Open Access
Rheumatoid arthritis and mortality. A longitudinal study in pima indians
Author(s) -
Jacobsson LENNART T. H.,
Knowler William C.,
Pillemer Stanley,
Hanson Robert L.,
Pettitt David J.,
Nelson Robert G.,
Puente Antonio Del,
Mccance David R.,
Charles MarieAline,
Bennett Peter H.
Publication year - 1993
Publication title -
arthritis & rheumatism
Language(s) - English
Resource type - Journals
eISSN - 1529-0131
pISSN - 0004-3591
DOI - 10.1002/art.1780360804
Subject(s) - medicine , mortality rate , standardized mortality ratio , rate ratio , rheumatoid arthritis , confidence interval , hazard ratio , odds ratio , demography , sociology
Abstract Objective. To determine the effect of rheumatoid arthritis (RA) on mortality rates. Methods. Longitudinal analyses of data from a cohort of Pima Indians from the Gila River Indian Community in Arizona, who were followed up during the period February 1965 through December 1989. Results.

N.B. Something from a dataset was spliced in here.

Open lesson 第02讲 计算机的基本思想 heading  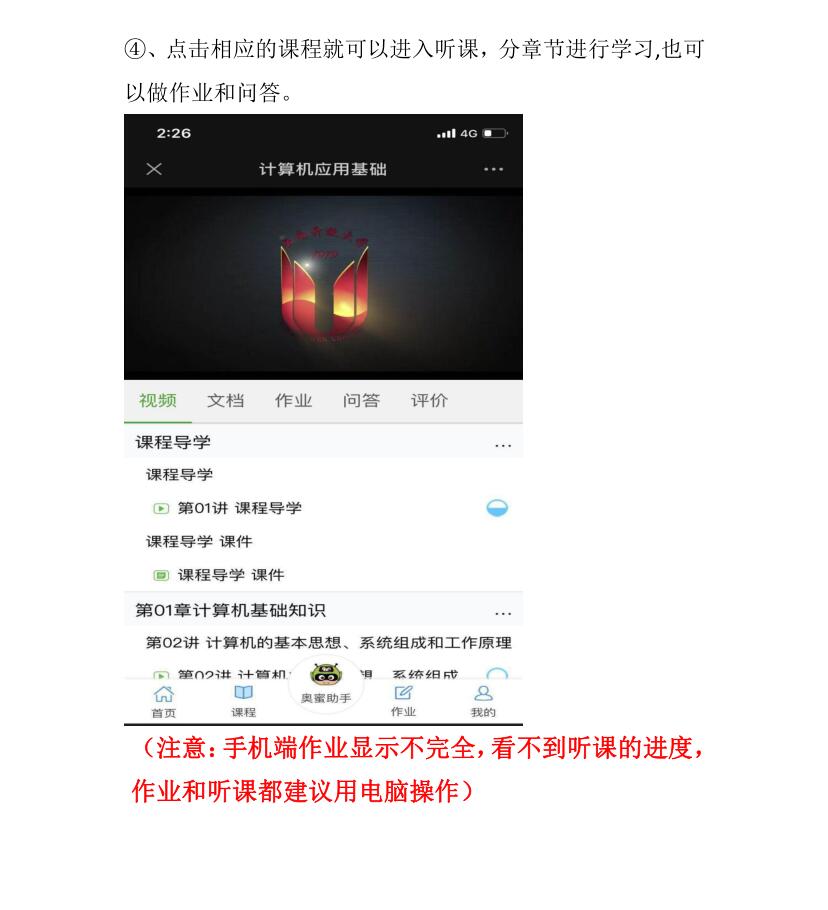[x=328, y=643]
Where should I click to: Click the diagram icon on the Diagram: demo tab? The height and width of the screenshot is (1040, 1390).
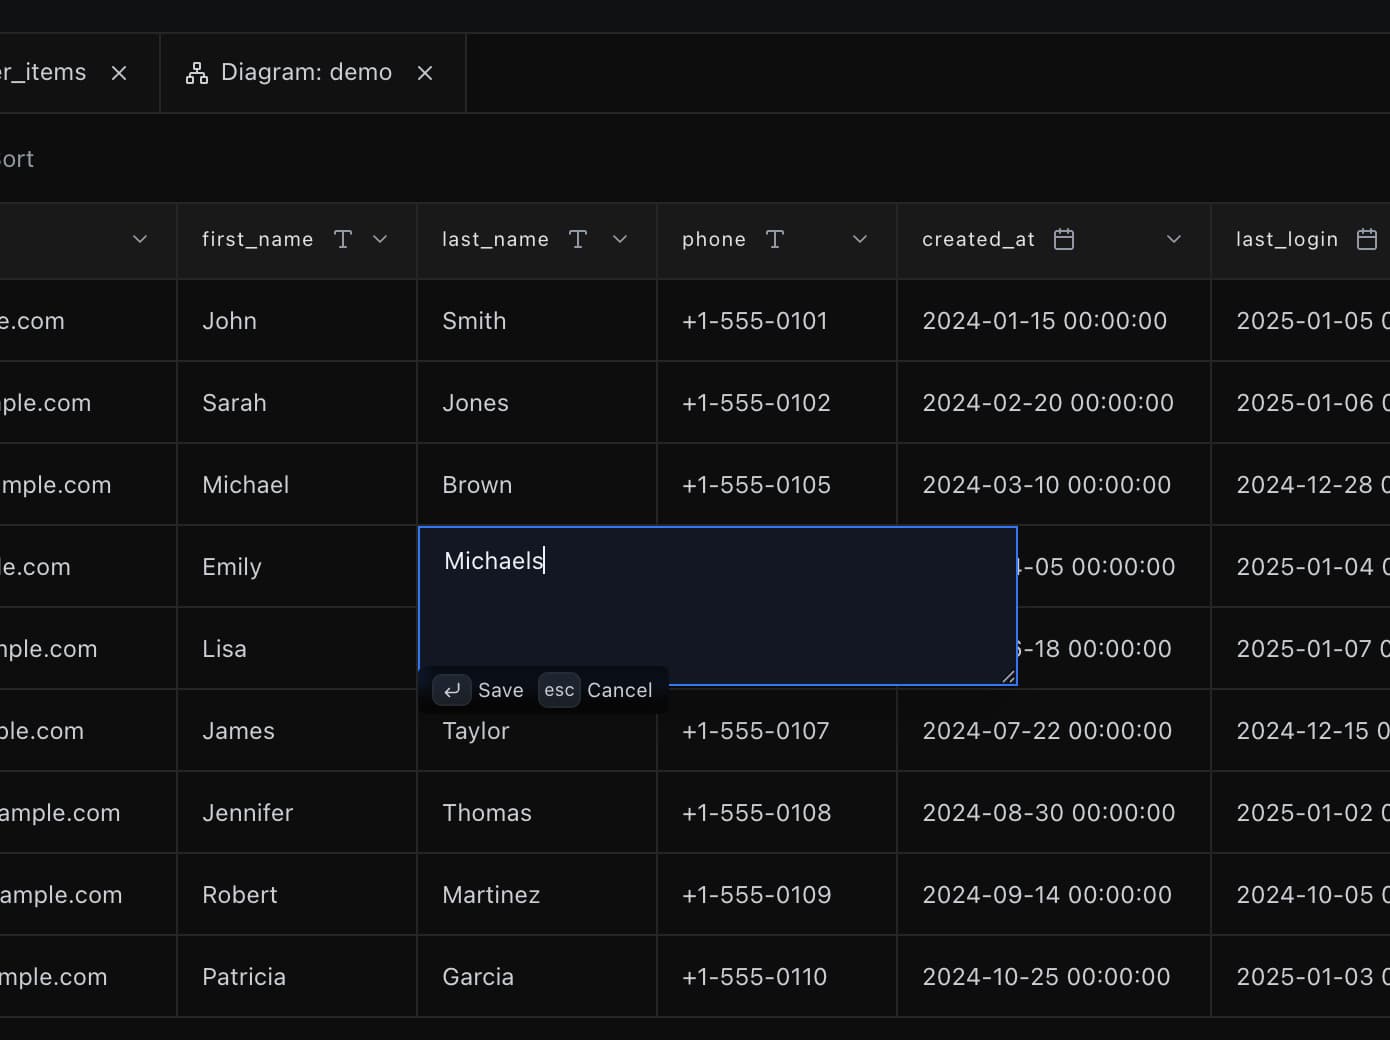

Among 2,979 study subjects aged ≤25 years, there were 858 deaths, 79 of which occurred in subjects with RA (36 men, 43 women). Age and sex‐adjusted mortality rates were slightly higher in subjects with RA than in those without (mortality rate ratio 1.28, 95% confidence interval [95% CI] 1.01–1.62). Among those with RA, mortality rates were higher in older subjects (mortality rate ratio 1.51 per 10‐year increase in age, 95% CI 1.22–1.88), in male subjects (mortality rate ratio 2.23, 95% CI 1.44–3.45, adjusted for age), and in subjects with proteinuria (mortality rate ratio 1.88, 95% CI 1.02–3.46, adjusted for age and sex). Mortality rate ratios for these risk factors were similar in subjects without RA. In addition, among subjects with RA, rheumatoid factor (RF) positivity was predictive of death (mortality rate ratio 1.94, 95% CI 1.10–3.43), and the excess mortality was found primarily among subjects who were seropositive. The death rate from cardiovascular disease (mortality rate ratio 1.77, 95% CI 1.10–2.84) and from liver cirrhosis or other alcohol‐related disease (mortality rate ratio 2.52, 95% CI 1.06–6.01) was increased in persons with RA. Conclusion. The results of this population‐based study suggest that although the risk of mortality in subjects with RA is significantly higher than in those without RA, the risk ratio is in the lower range of that described previously in studies of clinic‐based cohorts. RF positivity as a predictor of early death among subjects with RA indicates that the immunologic processes in seropositive RA may contribute to the events that eventually lead to early death.